▶ [Selected extract]:
= = =

Such an interpretation is not only a narrow one, but actually amounts to a direct negation. If every man has the right to employ violence whenever his neighbor is threatened with danger, then the question becomes reduced to this: How may one define what is called danger to one's neighbor? If, however, my private judgment is to be arbiter in this matter, then any violence which I might commit on any occasion whatever could be excused by the declaration that my neighbor was in danger. Magicians have been burned, aristocrats and Girondists put to death, because the men in power considered them dangerous.

If this important condition, which destroys the significance of the commandment, ever entered into the thought of Christ, it would have been formulated somewhere. Not only is no such exception to the commandment to be found throughout the Teacher's life and lessons, but there is on the other hand a warning against an interpretation so false and misleading.

The error and the impracticability of such a definition is vividly illustrated in the Bible story of Caiaphas, who made use of this very same interpretation. He admitted that it was not well to put to death the innocent Jesus, but at the same time he perceived the existence of a danger, not for himself, but for all the people, and therefore declared it better for one man to die, rather than that a whole nation should perish.

And we have a still more explicit proof of the fallacy of this interpretation in the words addressed to Peter, when he tried to revenge by violence the attack upon Jesus (Matthew xxvi. 51). Peter was defending not himself, but his beloved and divine Master, and Christ distinctly forbade him, saying, "For all they that take the sword shall perish with the sword" (Matthew xxvi. 52). One can never justify an act of violence against one's fellow-man by claiming to have done it in defense of another who was enduring some wrong, because in committing an act of violence, it is impossible to compare the one wrong with the other, and to say which is the greater, that which one is about to commit, or the wrong done against one's neighbor. We release society from the presence of a criminal by putting him to death, but we cannot possibly know that the former might not have so changed by the morrow as to render the execution a useless cruelty. We imprison another, we believe him a dangerous man; but no later than next day this very man may have ceased to be dangerous, and his imprisonment has become unnecessary. I see a robber, a man known to me, pursuing a girl; I hold a gun in my hand; I wound or perhaps kill the robber, and save the girl. The fact that I have either wounded or killed the robber remains, but I know not what might have happened had I not done so. And what a vast amount of harm must and does accrue from the assurance that a man feels of his right to provide against a possible calamity. Ninety-nine parts of the world's iniquity, from the Inquisition to the bomb-throwing of the present day, and the execution of tens of thousands of political criminals, so called, result from this very assurance.

= = =

▶ [Given information]:
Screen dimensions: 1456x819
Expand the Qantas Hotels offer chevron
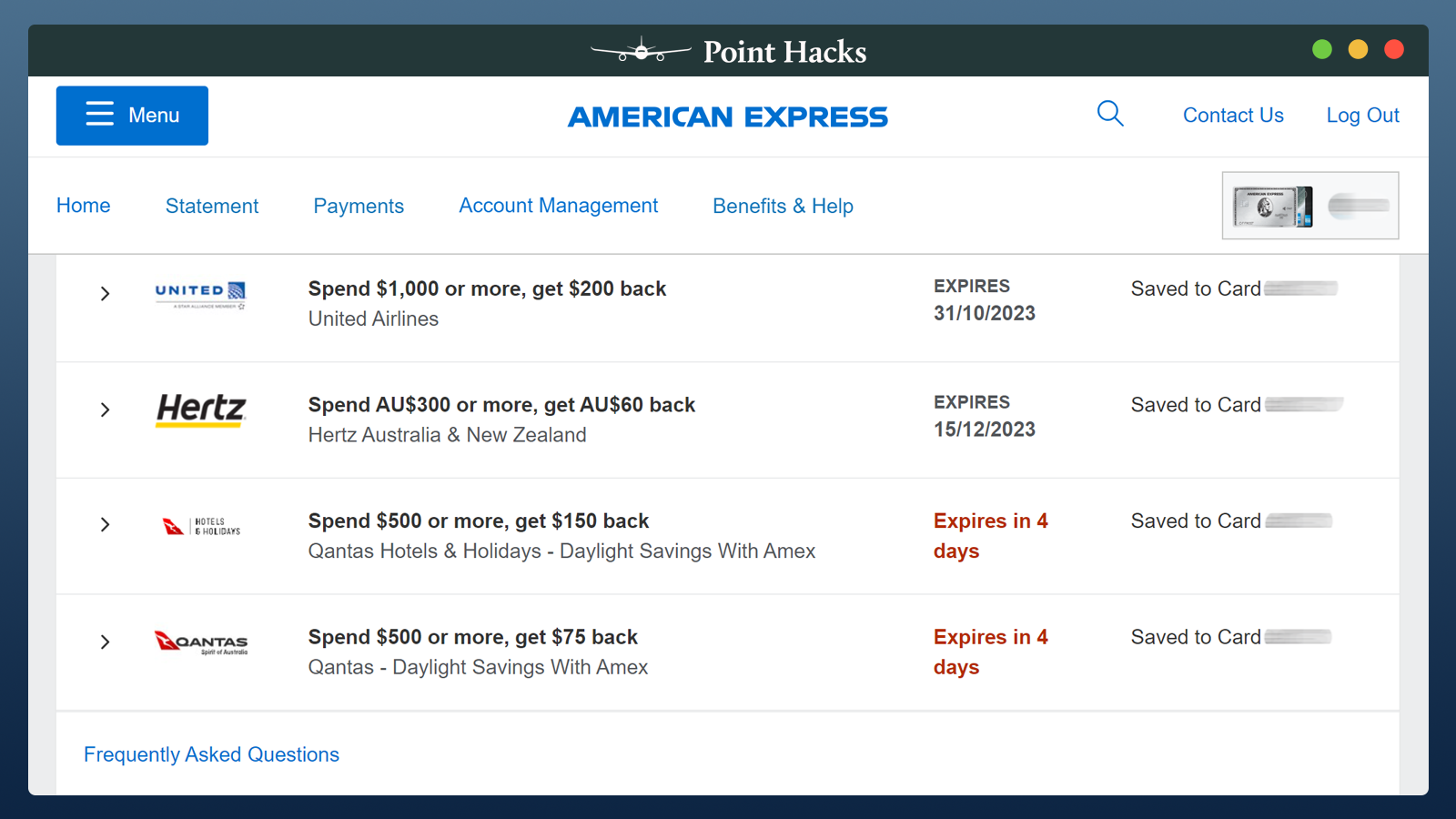pyautogui.click(x=105, y=525)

= = =

▶ [Task directions]: Reproduce word for word the part of the passage on violence in defense of one's neighbor between "Such an interpretation" and "considered them dangerous.", inclusive. The material has no connection to the passage on violence in defense of one's neighbor.

▶ [Task output]:
Such an interpretation is not only a narrow one, but actually amounts to a direct negation. If every man has the right to employ violence whenever his neighbor is threatened with danger, then the question becomes reduced to this: How may one define what is called danger to one's neighbor? If, however, my private judgment is to be arbiter in this matter, then any violence which I might commit on any occasion whatever could be excused by the declaration that my neighbor was in danger. Magicians have been burned, aristocrats and Girondists put to death, because the men in power considered them dangerous.